Passage Bio
Passage Bio develops genetic medicines for neurodegenerative diseases, with lead programs in GM1 gangliosidosis and frontotemporal dementia. The company collaborates with the University of Pennsylvania and has a robust preclinical pipeline including candidates for ALS and Huntington’s disease.
Company Overview
Passage Bio, headquartered at One Commerce Square, 2005 Market Street, Philadelphia, PA 19103, is focused on developing genetic medicines for neurodegenerative diseases. The company went public in February 2020 and is traded on the Nasdaq Global Select Market under the ticker PASG. Passage Bio's mission is to address unmet medical needs through gene therapy, targeting conditions such as GM1 gangliosidosis and frontotemporal dementia (FTD).

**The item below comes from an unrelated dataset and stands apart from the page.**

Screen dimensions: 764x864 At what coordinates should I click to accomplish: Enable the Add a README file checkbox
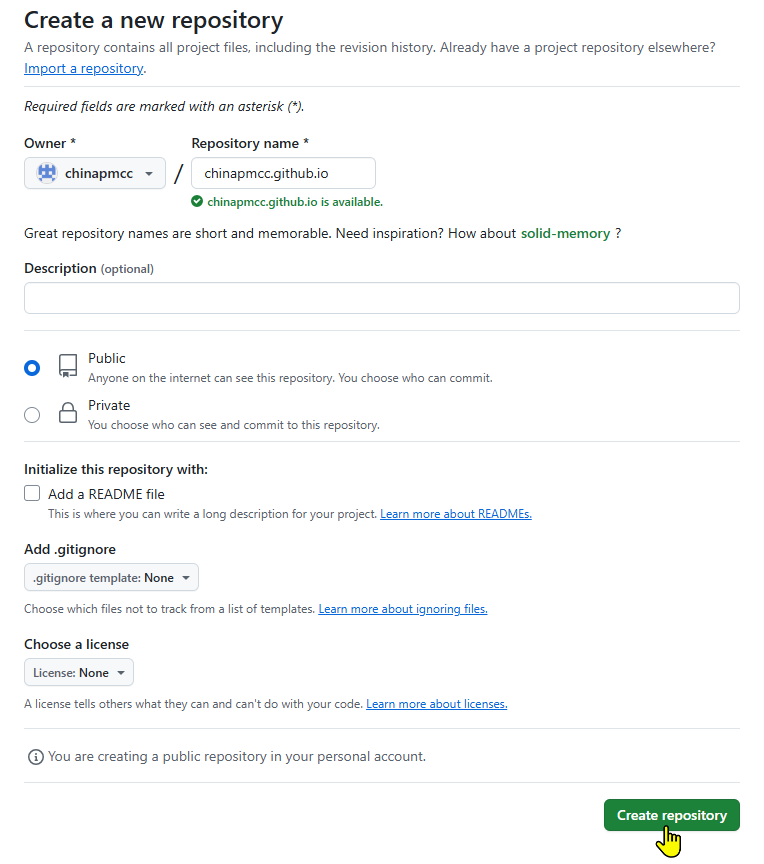click(32, 493)
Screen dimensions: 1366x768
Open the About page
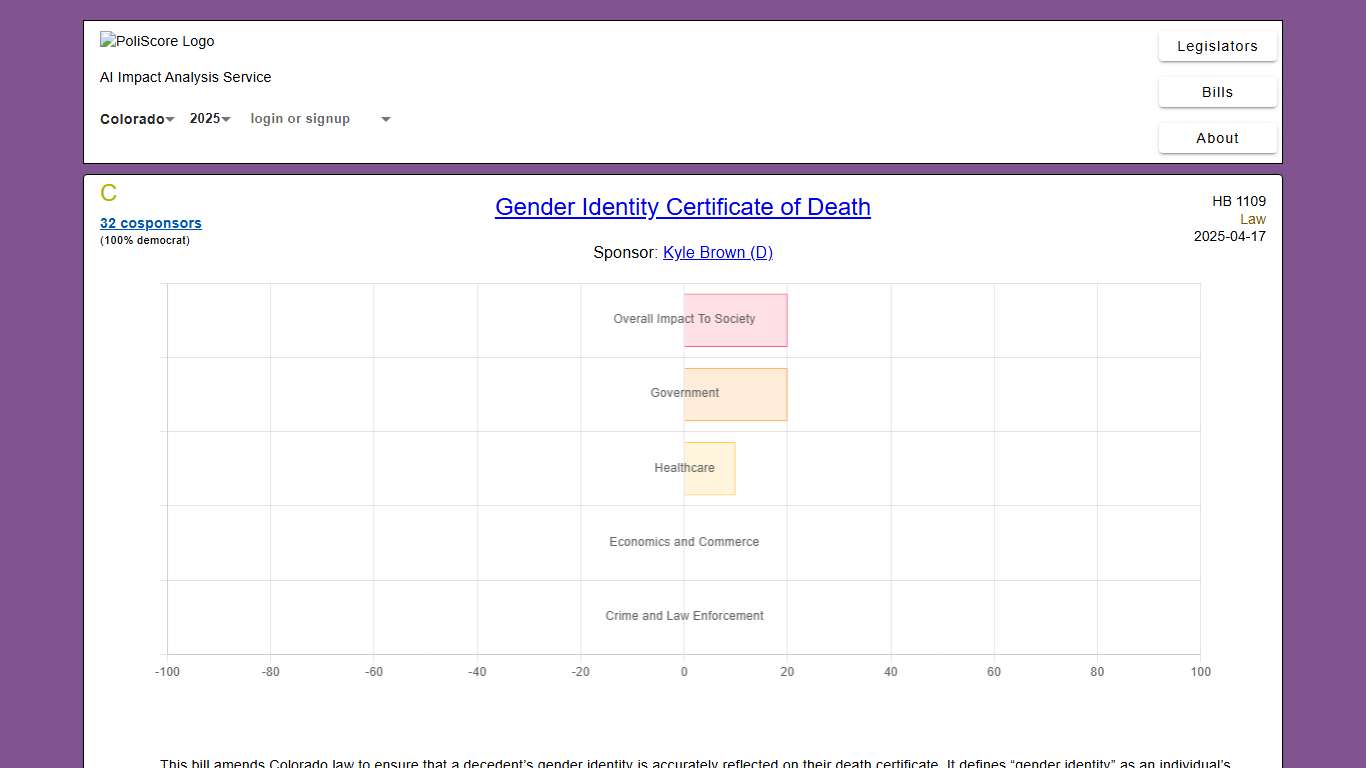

Pipeline and Clinical Programs
Passage Bio is advancing lead clinical programs in both GM1 gangliosidosis and frontotemporal dementia (FTD). The company’s upliFT-D study is a multinational Phase 1/2 clinical trial evaluating the safety and efficacy of PBFT02, a gene therapy for patients with frontotemporal dementia with progranulin gene mutations. Passage Bio’s product candidate PBFT02 utilizes an AAV1 viral vector to deliver modified DNA encoding the granulin genotype (GRN) directly to a patient's cells through a single injection to the cisterna magna. Additionally, the company is investigating PBGM01 for treating GM1 gangliosidosis.
Research and Development
Passage Bio boasts a promising preclinical pipeline that includes candidates for amyotrophic lateral sclerosis (ALS) and Huntington’s disease. The company leverages advanced gene therapy techniques, exploring the therapeutic potential of elevating progranulin (PGRN) levels in the CNS to alter the course of neurodegenerative diseases. Passage Bio's genotype therapy portfolio spans both pediatric and adult central nervous system (CNS) indications.
Strategic Collaborations
Passage Bio has a strategic collaboration with the University of Pennsylvania’s Gene Therapy Program (GTP) and Orphan Disease Center. Additionally, they partner with Catalent for manufacturing capabilities and maintain in-house process development at their Princeton West Innovation Campus in Hopewell, NJ. The company also collaborates with Informed DNA to support a genetic screening and counseling program for frontotemporal disease, and with Invitae to facilitate genetic testing for early identification of children with GM1 gangliosidosis.
Manufacturing and Distribution
Passage Bio has established robust manufacturing and global clinical distribution networks to support their pipeline from lab to clinic and potentially to commercialization. The company partners with Catalent for manufacturing while also having in-house process development capabilities at their Princeton West Innovation Campus. These resources ensure scalable production of their gene therapy candidates to meet clinical and future commercial demands.